Excerpted records:

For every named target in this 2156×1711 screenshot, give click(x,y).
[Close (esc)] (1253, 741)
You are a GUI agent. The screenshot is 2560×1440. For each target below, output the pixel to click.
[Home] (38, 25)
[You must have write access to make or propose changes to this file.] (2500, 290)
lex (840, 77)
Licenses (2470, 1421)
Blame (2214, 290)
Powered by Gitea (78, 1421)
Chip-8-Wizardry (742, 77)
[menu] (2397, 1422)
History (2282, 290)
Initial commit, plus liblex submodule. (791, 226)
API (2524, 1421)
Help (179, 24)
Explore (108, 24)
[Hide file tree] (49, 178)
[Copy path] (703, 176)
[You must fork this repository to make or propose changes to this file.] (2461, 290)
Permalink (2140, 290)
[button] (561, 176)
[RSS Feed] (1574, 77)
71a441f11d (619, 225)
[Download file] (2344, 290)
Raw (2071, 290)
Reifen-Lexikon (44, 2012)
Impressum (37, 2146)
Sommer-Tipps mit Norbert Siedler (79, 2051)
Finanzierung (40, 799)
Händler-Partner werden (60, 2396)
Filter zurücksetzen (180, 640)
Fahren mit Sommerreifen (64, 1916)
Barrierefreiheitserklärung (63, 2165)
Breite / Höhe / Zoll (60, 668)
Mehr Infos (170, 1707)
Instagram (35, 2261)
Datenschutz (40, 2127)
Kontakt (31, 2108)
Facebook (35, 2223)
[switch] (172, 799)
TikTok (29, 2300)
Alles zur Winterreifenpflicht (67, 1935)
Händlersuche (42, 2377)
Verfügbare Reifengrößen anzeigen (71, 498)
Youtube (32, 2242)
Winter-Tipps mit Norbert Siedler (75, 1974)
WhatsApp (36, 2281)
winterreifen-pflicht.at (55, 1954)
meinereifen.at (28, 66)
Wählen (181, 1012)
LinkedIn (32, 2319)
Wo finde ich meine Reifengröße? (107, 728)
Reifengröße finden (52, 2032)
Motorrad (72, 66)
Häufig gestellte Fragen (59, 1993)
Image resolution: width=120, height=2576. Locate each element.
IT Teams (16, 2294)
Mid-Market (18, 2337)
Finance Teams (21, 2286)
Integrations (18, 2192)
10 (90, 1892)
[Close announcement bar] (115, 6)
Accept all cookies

Task item: Write out the lines of the listing from the one with "Motorrad (72, 66)" to the very end, inclusive, exactly as they appear and with nothing added.

Reply to the task:
Motorrad (72, 66)
Häufig gestellte Fragen (59, 1993)
Image resolution: width=120, height=2576. Locate each element.
IT Teams (16, 2294)
Mid-Market (18, 2337)
Finance Teams (21, 2286)
Integrations (18, 2192)
10 (90, 1892)
[Close announcement bar] (115, 6)
Accept all cookies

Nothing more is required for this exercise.